| Task instructions |
For the entries below, state how many lines include the string "computer", and write nothing besides that number.

Excerpts from a dataset
______________________________

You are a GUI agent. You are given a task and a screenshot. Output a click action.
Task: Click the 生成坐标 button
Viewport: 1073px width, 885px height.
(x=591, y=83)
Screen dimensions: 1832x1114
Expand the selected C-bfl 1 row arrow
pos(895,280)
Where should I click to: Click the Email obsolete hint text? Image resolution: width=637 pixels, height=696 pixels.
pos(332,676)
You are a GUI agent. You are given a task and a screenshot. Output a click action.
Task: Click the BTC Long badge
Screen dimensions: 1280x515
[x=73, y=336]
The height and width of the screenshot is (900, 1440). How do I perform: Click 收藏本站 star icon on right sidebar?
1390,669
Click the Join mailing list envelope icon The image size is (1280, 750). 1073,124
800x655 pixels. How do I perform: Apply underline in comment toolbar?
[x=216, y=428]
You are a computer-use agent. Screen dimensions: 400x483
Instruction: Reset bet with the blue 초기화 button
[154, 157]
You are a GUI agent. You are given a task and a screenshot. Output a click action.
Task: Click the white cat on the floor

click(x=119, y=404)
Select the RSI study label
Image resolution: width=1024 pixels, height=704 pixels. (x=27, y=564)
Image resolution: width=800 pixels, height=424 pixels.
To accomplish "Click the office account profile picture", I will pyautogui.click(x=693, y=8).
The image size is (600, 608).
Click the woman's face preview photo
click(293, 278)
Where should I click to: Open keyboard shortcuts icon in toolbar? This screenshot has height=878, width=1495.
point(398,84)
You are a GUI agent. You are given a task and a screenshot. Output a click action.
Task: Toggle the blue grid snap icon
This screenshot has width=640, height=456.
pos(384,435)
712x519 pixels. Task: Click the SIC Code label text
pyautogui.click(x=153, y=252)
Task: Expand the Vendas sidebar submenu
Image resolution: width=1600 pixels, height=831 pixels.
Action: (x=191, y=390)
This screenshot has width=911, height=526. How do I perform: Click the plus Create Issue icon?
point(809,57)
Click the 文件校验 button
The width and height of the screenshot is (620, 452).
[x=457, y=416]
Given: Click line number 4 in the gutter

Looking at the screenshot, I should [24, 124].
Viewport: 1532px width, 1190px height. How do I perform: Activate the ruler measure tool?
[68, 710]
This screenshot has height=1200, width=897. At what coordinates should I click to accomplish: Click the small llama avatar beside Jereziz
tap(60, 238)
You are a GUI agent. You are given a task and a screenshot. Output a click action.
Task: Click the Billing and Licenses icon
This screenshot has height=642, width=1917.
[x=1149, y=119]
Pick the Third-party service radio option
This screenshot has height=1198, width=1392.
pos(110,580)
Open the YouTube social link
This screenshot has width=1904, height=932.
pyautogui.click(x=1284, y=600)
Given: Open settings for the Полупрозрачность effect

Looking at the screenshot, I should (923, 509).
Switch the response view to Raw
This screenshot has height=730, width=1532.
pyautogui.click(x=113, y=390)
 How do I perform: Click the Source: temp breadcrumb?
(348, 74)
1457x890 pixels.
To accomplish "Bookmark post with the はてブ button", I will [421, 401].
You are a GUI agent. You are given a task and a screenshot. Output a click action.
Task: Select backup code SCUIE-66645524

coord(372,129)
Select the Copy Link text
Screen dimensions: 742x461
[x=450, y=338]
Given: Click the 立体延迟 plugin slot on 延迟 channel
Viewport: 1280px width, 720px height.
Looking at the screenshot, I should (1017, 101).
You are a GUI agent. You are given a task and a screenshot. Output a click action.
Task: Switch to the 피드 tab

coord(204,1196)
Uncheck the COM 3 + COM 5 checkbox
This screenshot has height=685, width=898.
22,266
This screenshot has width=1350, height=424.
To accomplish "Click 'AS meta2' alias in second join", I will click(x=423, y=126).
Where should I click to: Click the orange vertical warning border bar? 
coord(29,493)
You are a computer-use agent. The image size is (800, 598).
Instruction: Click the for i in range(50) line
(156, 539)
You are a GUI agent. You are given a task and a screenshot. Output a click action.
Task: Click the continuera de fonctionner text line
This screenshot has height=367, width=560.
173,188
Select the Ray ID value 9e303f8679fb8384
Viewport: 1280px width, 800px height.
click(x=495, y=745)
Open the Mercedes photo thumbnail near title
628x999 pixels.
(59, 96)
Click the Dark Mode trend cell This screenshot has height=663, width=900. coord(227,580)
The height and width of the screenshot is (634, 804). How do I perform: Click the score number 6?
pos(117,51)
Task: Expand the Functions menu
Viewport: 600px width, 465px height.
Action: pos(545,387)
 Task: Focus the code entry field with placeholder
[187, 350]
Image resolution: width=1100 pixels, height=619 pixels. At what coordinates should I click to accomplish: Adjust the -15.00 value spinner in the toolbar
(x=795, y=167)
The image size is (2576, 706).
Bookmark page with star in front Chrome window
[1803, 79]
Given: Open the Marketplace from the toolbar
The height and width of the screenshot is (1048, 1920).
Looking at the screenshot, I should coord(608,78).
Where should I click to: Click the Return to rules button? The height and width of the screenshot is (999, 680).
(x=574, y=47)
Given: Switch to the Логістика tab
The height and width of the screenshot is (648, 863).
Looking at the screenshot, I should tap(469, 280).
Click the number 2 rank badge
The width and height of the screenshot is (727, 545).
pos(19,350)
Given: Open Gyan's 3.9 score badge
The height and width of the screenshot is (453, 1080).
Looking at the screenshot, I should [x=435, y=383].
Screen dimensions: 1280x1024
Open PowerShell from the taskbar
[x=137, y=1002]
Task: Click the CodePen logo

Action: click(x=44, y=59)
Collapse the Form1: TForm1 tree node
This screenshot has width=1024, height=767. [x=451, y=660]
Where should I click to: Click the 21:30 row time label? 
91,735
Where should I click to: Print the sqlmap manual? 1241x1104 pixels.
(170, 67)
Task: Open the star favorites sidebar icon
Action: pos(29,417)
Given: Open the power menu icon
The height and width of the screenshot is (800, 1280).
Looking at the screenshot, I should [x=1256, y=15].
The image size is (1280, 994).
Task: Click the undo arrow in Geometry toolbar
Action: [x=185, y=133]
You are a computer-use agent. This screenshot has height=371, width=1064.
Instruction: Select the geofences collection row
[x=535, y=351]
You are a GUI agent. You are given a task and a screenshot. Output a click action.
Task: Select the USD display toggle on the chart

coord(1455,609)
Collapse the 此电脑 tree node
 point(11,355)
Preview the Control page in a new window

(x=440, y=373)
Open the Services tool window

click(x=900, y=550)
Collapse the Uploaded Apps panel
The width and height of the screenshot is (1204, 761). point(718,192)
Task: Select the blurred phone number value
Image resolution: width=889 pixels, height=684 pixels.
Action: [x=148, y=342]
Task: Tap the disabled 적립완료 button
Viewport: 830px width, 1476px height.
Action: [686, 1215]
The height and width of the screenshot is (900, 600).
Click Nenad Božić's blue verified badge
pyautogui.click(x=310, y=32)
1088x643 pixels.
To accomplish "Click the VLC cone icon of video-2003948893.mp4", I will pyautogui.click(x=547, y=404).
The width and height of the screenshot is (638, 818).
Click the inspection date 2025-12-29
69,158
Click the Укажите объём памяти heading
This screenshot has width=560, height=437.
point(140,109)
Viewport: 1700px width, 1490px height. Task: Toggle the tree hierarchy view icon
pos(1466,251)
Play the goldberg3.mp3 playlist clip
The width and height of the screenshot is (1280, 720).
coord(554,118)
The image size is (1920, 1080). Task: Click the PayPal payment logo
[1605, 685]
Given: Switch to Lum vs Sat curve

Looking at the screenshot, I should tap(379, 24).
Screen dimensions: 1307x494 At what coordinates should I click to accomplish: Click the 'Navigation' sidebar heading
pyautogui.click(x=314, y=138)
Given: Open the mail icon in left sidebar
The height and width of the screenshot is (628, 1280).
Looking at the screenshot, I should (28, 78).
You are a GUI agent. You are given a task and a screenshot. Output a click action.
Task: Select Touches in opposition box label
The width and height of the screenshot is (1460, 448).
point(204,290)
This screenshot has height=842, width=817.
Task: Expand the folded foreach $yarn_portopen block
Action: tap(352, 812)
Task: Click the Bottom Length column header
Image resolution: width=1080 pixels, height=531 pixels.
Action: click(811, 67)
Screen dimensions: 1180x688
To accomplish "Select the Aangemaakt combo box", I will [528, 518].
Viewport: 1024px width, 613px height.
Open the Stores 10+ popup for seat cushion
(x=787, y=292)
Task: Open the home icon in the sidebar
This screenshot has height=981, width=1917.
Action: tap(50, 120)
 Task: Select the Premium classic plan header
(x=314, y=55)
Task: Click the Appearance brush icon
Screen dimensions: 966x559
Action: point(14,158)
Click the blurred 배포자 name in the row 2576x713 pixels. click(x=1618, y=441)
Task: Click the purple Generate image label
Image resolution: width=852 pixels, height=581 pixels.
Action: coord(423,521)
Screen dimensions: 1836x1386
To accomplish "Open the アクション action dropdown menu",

______________________________

| Completed exercise |
3